Hi,
Message: 2 Date: Mon, 2 Apr 2018 22:06:07 +0200 From: Michael Grimm trashcan@ellael.org To: Dovecot Mailing List dovecot@dovecot.org Subject: 2.3.1 Replication is throwing scary errors Message-ID: 29998016-D62F-4348-93D1-613B13DA90DB@ellael.org Content-Type: text/plain; charset=utf-8
Hi
[This is Dovecot 2.3.1 at FreeBSD STABLE-11.1 running in two jails at distinct servers.]
I did upgrade from 2.2.35 to 2.3.1 today, and I do become pounded by error messages at server1 (and vice versa at server2) as follows:
| Apr 2 17:12:18
server1.lan dovecot: doveadm: Error: dsync(server2.lan): I/O has stalled,
no activity for 600 seconds (last sent=mail_change, last recv=mail_change (EOL)) | Apr 2 17:12:18server1.lan dovecot: doveadm: Error: Timeout during state=sync_mails
(send=changes recv=mail_requests) [?] | Apr 2 18:59:03server1.lan dovecot: doveadm: Error: dsync(server2.lan): I/O has stalled,
no activity for 600 seconds (last sent=mail, last recv=mail (EOL)) | Apr 2 18:59:03server1.lan dovecot: doveadm: Error: Timeout during state=sync_mails
(send=mails recv=recv_last_common)I cannot see in my personal account any missing replications, *but* I haven't tested this thoroughly enough. I do have customers being serviced at these productive servers, *thus* I'm back to 2.2.35 until I do understand or have learned what is going on.
Any ideas/feedback?
FYI: I haven't seen such errors before. Replication has been working for years now, without any glitches at all.
Regards, Michael
It's not just you. This issue hit me recently, and it was impacting replication noticeably. I am following git master-2.3 .
Here's a last known reasonably good point in the tree where things worked quite well:
EGIT_REPO_URI="https://github.com/dovecot/core.git" EGIT_BRANCH="master-2.3" EGIT_COMMIT="d9a1a7cbec19f4c6a47add47688351f8c3a0e372"
So something after that (which could have gone into 2.3.1) has caused this.
There is also a second issue of a long standing race with replication occurring somewhere whereby if a mail comes in, is written to disk, is replicated and then deleted in short succession, it will reappear again to the MUA. I suspect the mail is being replicated back from the remote. A few people have reported it over the years but it's not reliable or consistent, so it has never been fixed.

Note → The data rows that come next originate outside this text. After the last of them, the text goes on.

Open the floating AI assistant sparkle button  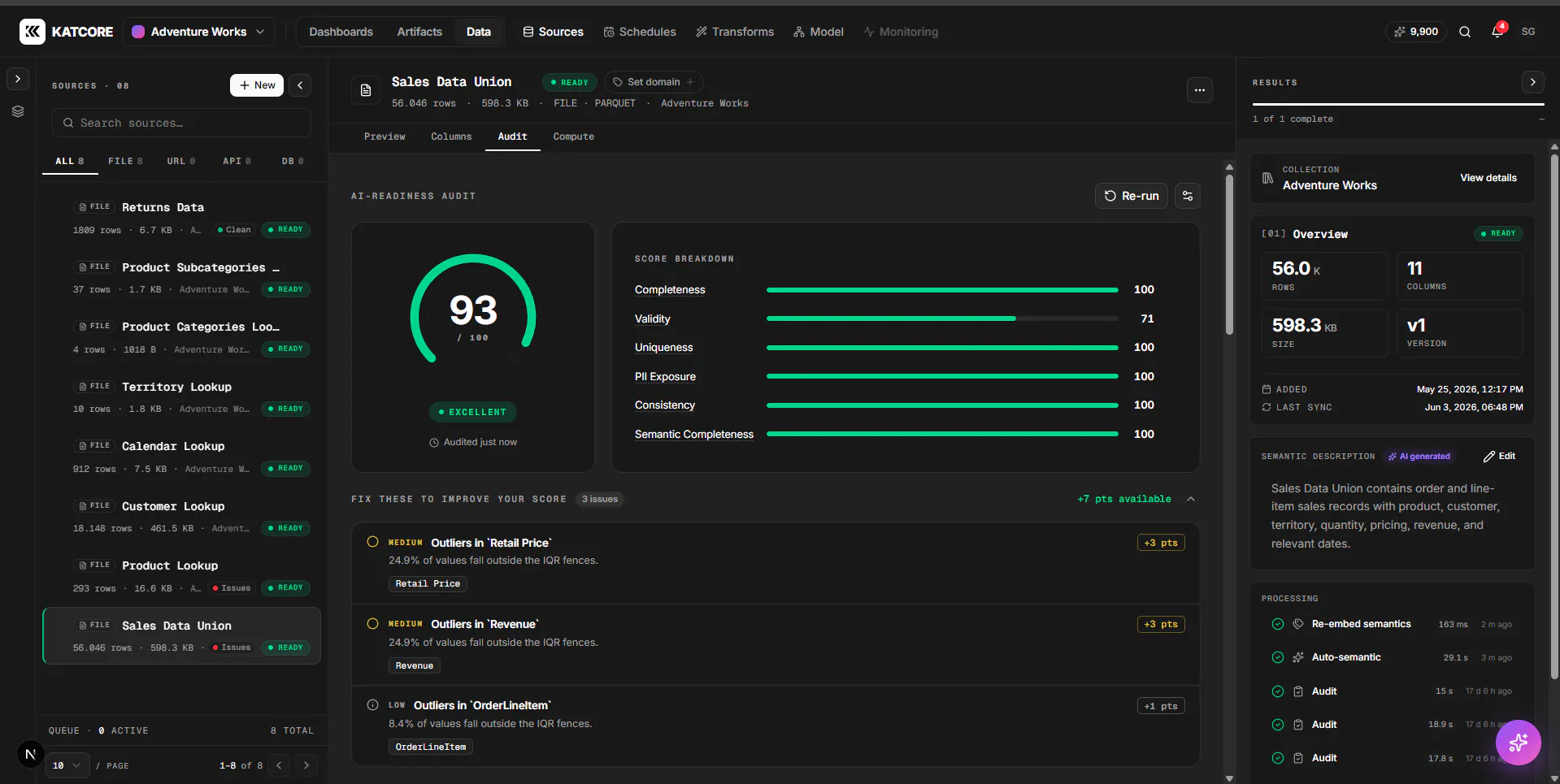tap(1518, 742)
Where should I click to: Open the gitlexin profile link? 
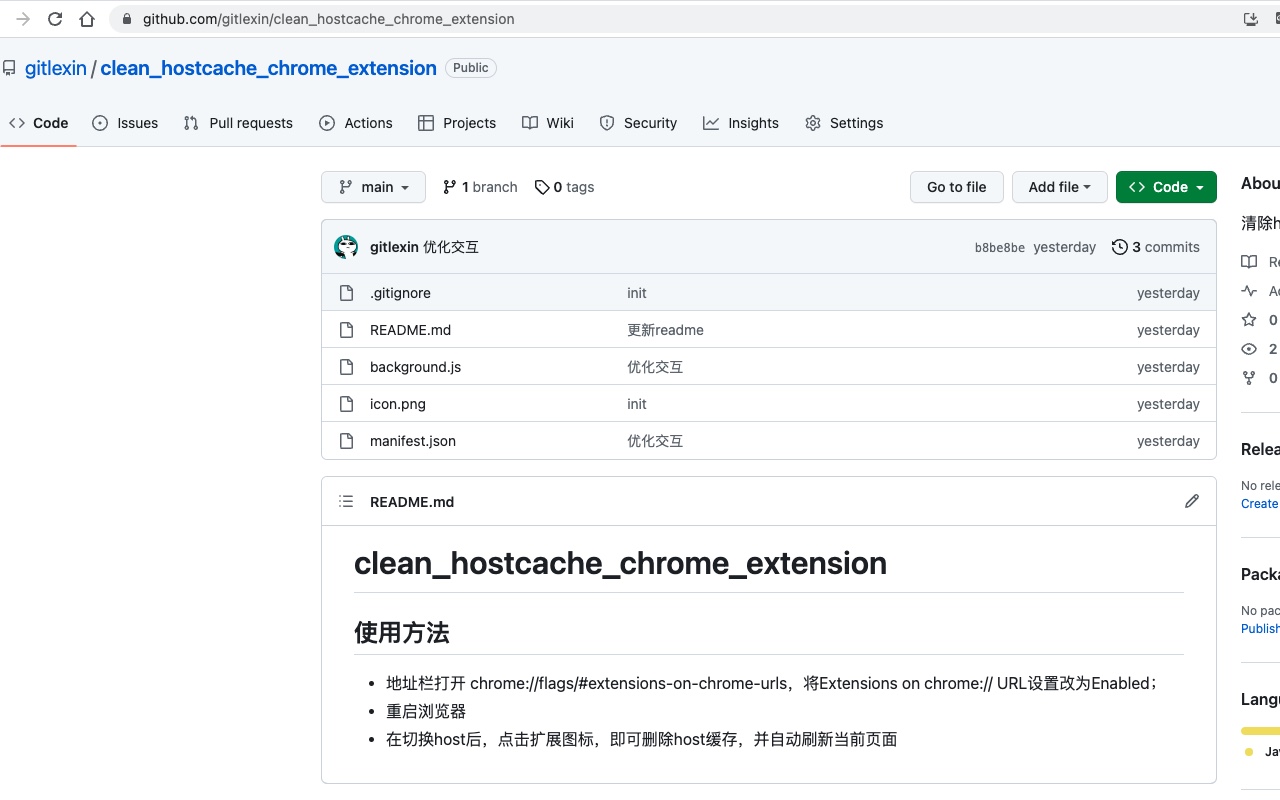tap(55, 67)
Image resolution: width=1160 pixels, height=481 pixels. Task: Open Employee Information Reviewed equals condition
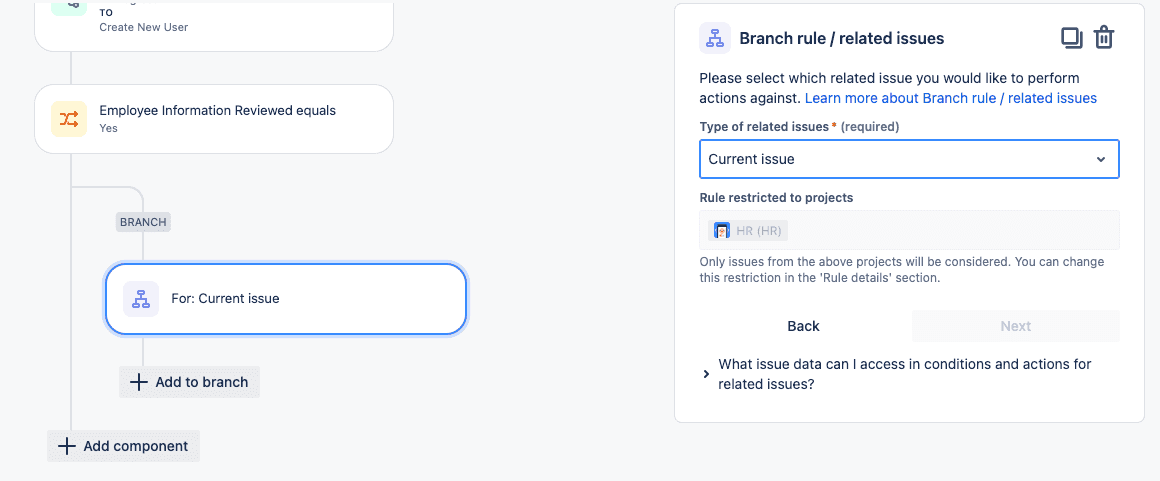(x=214, y=119)
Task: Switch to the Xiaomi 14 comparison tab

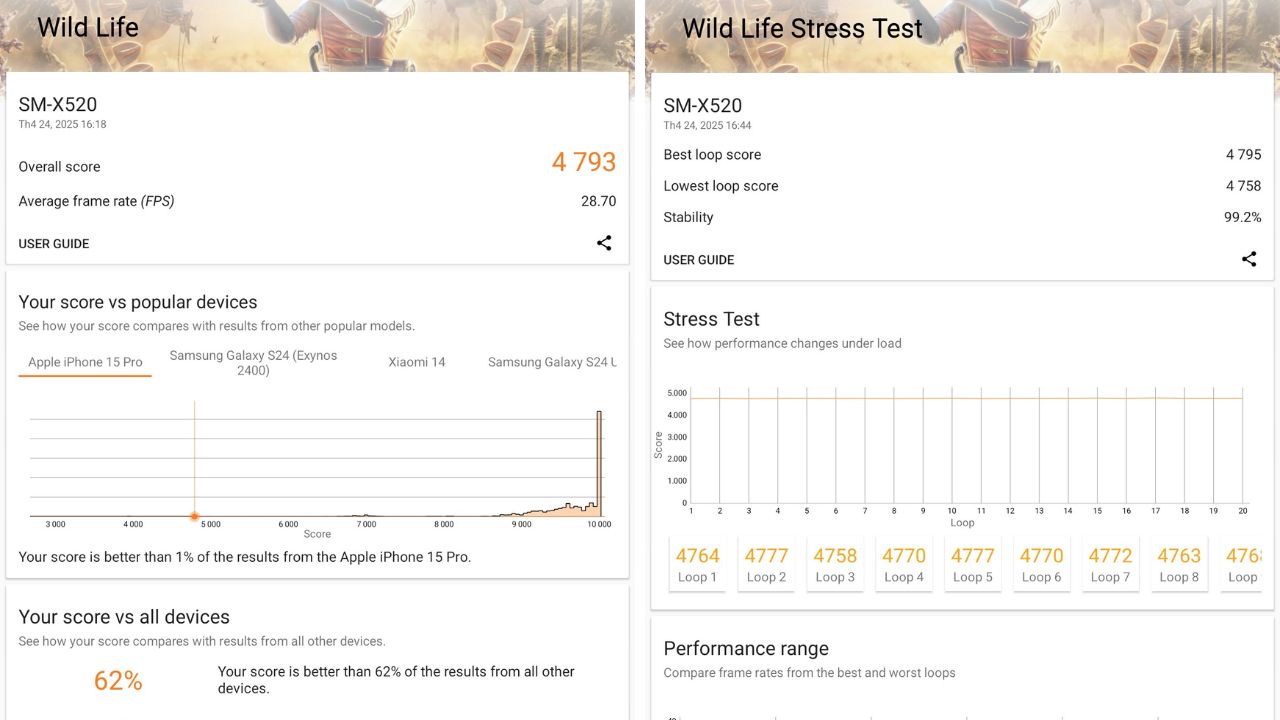Action: pyautogui.click(x=417, y=362)
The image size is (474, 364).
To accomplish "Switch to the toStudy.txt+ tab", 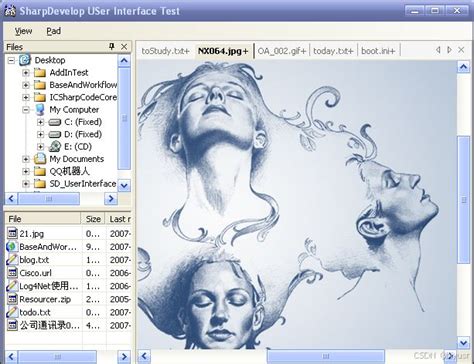I will (x=165, y=51).
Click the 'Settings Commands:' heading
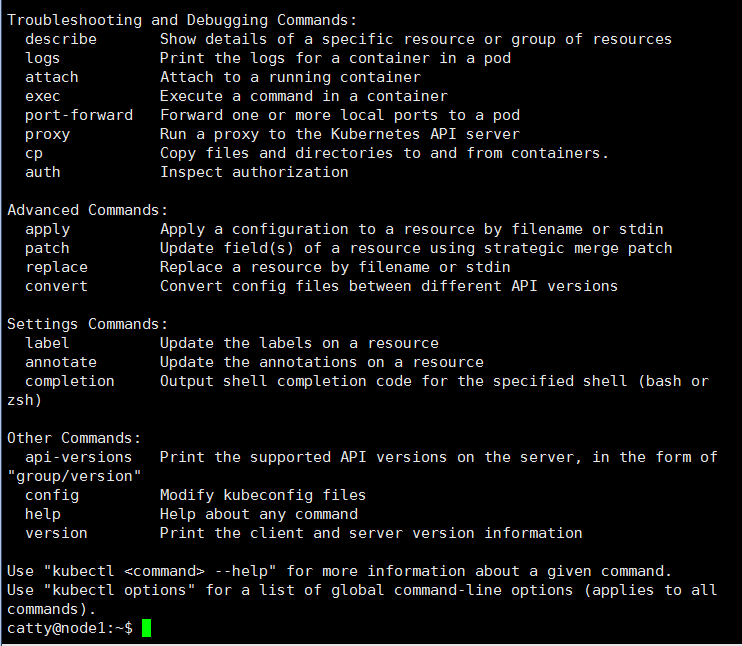The image size is (742, 646). (x=88, y=324)
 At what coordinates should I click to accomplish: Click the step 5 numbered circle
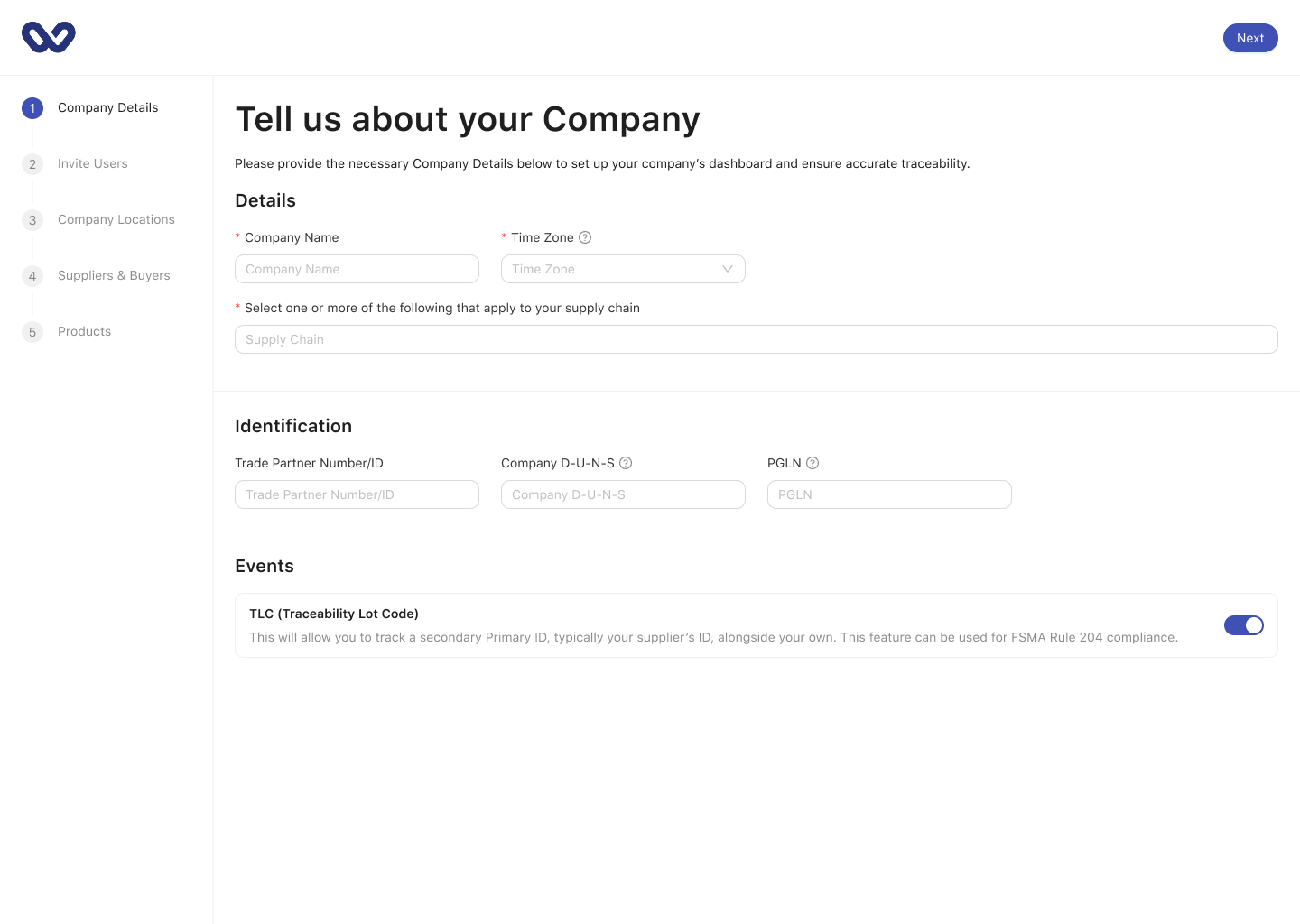click(x=32, y=332)
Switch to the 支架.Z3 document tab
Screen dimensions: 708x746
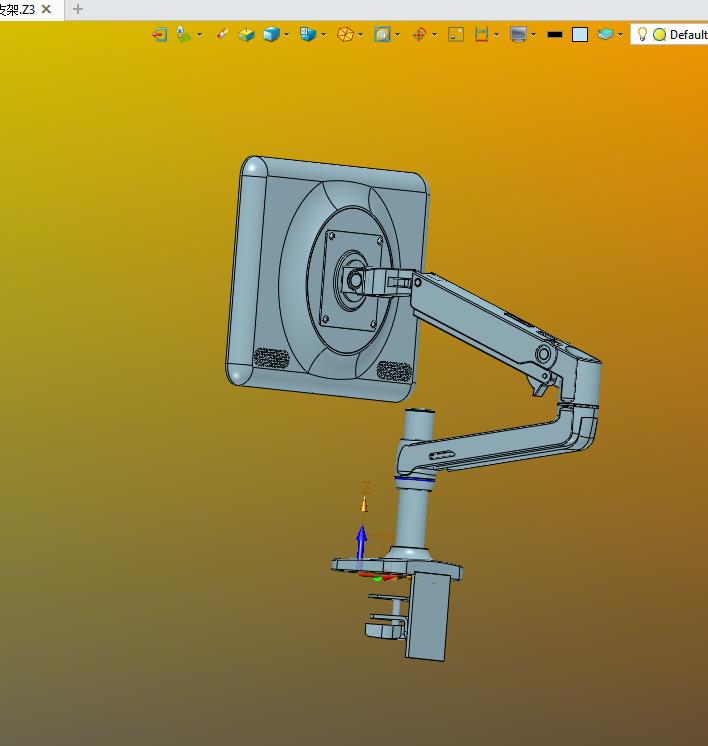[x=18, y=9]
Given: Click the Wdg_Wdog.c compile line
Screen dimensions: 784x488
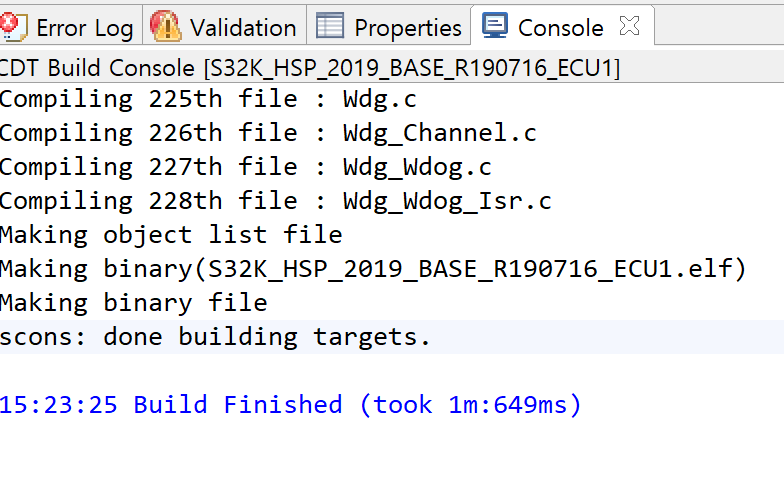Looking at the screenshot, I should (x=245, y=167).
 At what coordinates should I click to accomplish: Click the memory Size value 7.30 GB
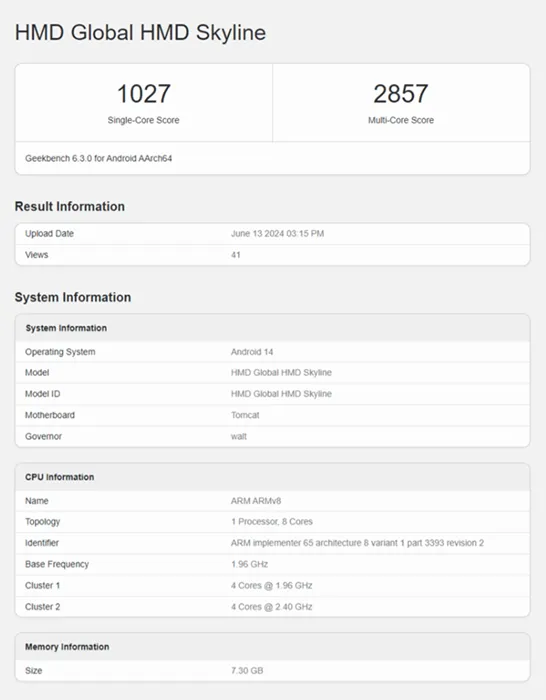(x=247, y=671)

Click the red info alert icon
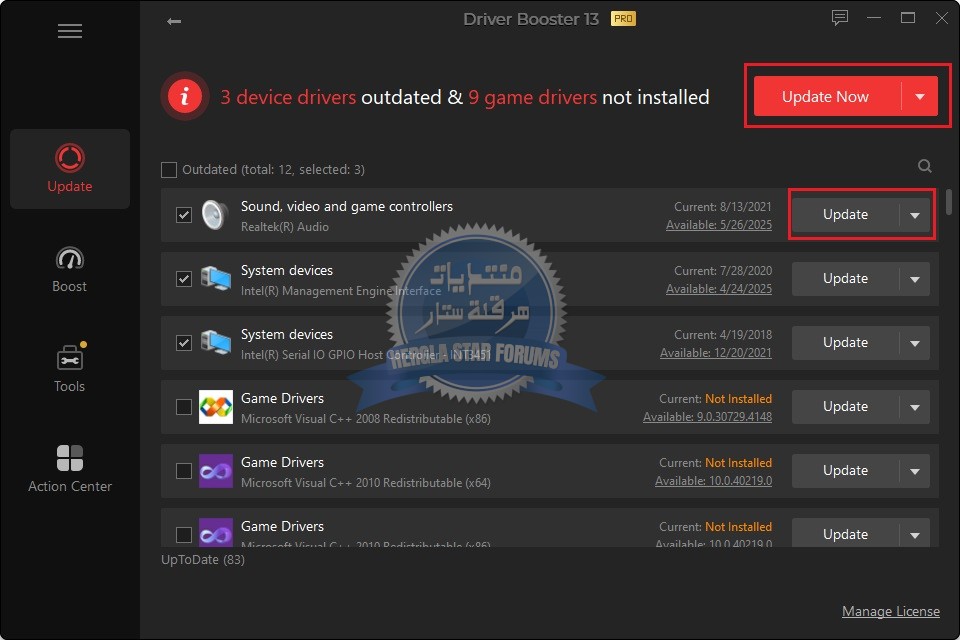[x=185, y=97]
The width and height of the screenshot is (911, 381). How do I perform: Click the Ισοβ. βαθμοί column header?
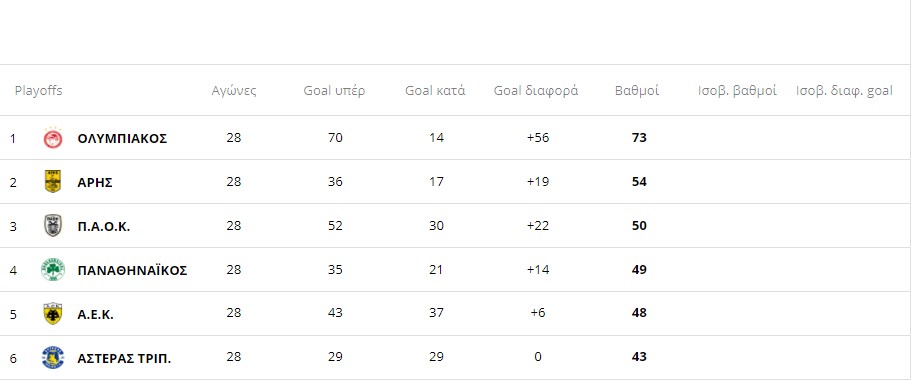737,91
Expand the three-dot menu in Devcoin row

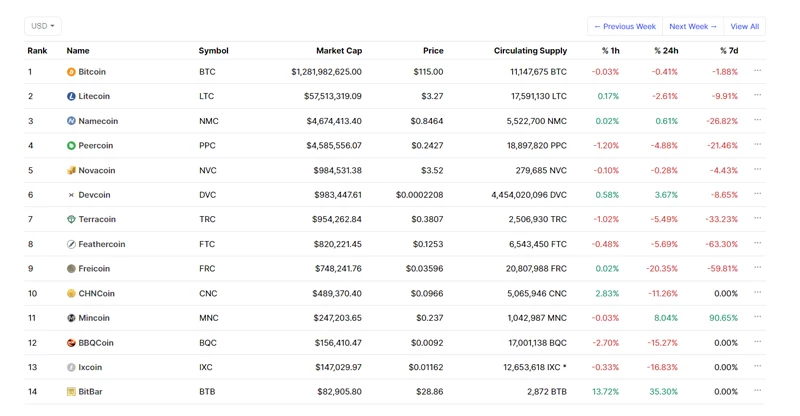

And lastly there has been an ongoing but seemingly minor issue relating to locking timing out after 30s particularly on the remote host that is being replicated to. I rarely see the problem on my local disk where almost all of the mail comes in, it's almost always occurring on the replicate/remote system. For me it seems very unlikely that on an unloaded/idle VPS there are legitimate problems obtaining a lock in under 30s. This is with the default locking configuration. This problem started happening a lot more after the breakage in (1) above.
These replication issues are similar, and could possibly be related.
My system is Gentoo Linux keeping up with the latest kernels, and on an EXT4 FS. I am using TCPS based replication. My remote replicate is also on Gentoo Linux with EXT4 but on a Linode VPS (around 250ms latency away).
I know in a later post you've said that you don't think it has anything to do with dovecot-2.3.1, so I'd be interested to know what really is the cause in that case.
Reuben